Posté par atempodiblog le 11 mai 2016

Intervista di Radio Maria Rwanda ad Anathalia Mukamazimpaka, veggente della Madonna di Kibeho
Tratto da: Radio Maria Rwanda

Intervista di Radio Maria Rwanda ad Anathalia Mukamazimpaka, veggente della Madonna di Kibeho dans Apparizioni mariane e santuari Madonna-di-Kibeho

Radio Maria Rwanda: Siamo qui a Kibeho, ci vuole raccontare in breve qual è stato il messaggio che le ha trasmesso la Vergine Maria in questo luogo?

Anathalia: Grazie, per prima cosa vorrei presentarmi: Mi chiamo Anathalia Mukamazimpaka. Mi chiedete del messaggio che la Madre di Dio ha annunciato qui a Kibeho; la prima volta, lei si è rivelata a una bambina dal nome Alphonsine Mumureke, che stava studiando al collegio locale, il 28 novembre 1981. Questa scuola all’epoca si chiamava Collegio, ma attualmente è conosciuta come “Groupe Scolaire Mère de Dieu” (Scuola superiore Madre di Dio). Quando la Vergine Maria si rivelò ad Alphonsine per la prima volta, lei non la conosceva, ma Lei (la Vergine Maria) venne a dire che era la madre di Dio. Dopodiché, il 12 gennaio 1982, si rivelò a me, chiedendomi tre volte di perseverare nella preghiera e dicendomi che il mondo era in una condizione terribile. Continuò a parlare e mi diede degli altri messaggi, mettendo in rilievo il fatto che dobbiamo agire pensando al Paradiso, perché la nostra vita terrena è brevissima.

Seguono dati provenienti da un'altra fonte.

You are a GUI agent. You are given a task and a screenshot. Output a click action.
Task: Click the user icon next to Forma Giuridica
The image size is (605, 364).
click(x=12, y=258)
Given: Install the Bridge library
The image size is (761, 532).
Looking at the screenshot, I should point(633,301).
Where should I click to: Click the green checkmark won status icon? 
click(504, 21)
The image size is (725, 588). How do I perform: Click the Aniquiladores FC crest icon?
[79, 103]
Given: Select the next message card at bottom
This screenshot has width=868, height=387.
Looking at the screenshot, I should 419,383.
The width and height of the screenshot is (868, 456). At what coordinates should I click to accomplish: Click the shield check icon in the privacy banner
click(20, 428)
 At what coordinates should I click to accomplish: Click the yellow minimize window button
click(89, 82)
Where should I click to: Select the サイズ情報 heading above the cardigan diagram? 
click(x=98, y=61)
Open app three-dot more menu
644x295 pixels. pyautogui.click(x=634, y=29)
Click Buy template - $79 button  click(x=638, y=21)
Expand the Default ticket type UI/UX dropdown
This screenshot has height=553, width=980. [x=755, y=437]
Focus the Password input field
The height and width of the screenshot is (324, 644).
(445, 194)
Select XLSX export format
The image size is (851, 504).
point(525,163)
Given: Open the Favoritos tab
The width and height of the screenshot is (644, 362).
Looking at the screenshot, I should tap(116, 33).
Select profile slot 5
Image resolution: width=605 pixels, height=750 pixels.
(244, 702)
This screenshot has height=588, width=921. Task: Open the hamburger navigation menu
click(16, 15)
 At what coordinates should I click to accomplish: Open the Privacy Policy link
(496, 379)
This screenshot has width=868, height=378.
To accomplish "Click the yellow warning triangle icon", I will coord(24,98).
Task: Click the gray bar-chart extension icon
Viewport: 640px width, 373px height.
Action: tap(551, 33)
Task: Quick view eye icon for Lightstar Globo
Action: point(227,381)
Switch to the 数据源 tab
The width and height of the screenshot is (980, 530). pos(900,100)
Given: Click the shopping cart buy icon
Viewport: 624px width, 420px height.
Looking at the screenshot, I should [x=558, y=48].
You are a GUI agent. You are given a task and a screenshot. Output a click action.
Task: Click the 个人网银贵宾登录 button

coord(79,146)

La Vergine Maria apparve anche alla terza bambina con cui studiavamo al Collegio, che si chiama Marie Claire Mukangango. A lei la Vergine Maria apparve con in mano un Rosario dei Sette Dolori e le disse:

“Anche se non conoscete questo rosario, io ve lo insegnerò perché possiate insegnarlo ai vostri amici”.

Ci appariva molto spesso al collegio in cui stavamo studiando, in particolare nel nostro dormitorio, che da poco era diventato una piccola cappella per le apparizioni. Lei ci appariva in questa cappella e poi, in seguito, in un altro luogo vicino alla cappella, dove ora si trova una statua della Vergine Maria, madre di Dio, vicino a dove si trovava il dormitorio.

La Vergine Maria ci trasmise dei messaggi per un periodo di otto anni e la sua ultima apparizione in pubblico avvenne il 28 novembre 1989, quando Lei (Maria) apparve ad Alphonsine per l’ultima volta.

Marie Claire fu la prima a cui la Vergine Maria disse addio, il 2 marzo 1982. Il messaggio per Marie Claire consisteva principalmente nell’insegnare il rosario dei dolori. La Vergine Maria lo insegnò a lei con le parole che usiamo oggi, cosicché Lei (Maria) continuò a insegnarlo (il rosario) a noi sottolineando la sua importanza, dicendo che ci avrebbe aiutato a cambiare il nostro atteggiamento in maniera positiva, a confessare i nostri peccati a Dio e a ottenere la salvezza. Così avremmo potuto ottenere da lui una maggiore capacità di essere flessibili riguardo ai nostri problemi e ai dolori di ogni giorno.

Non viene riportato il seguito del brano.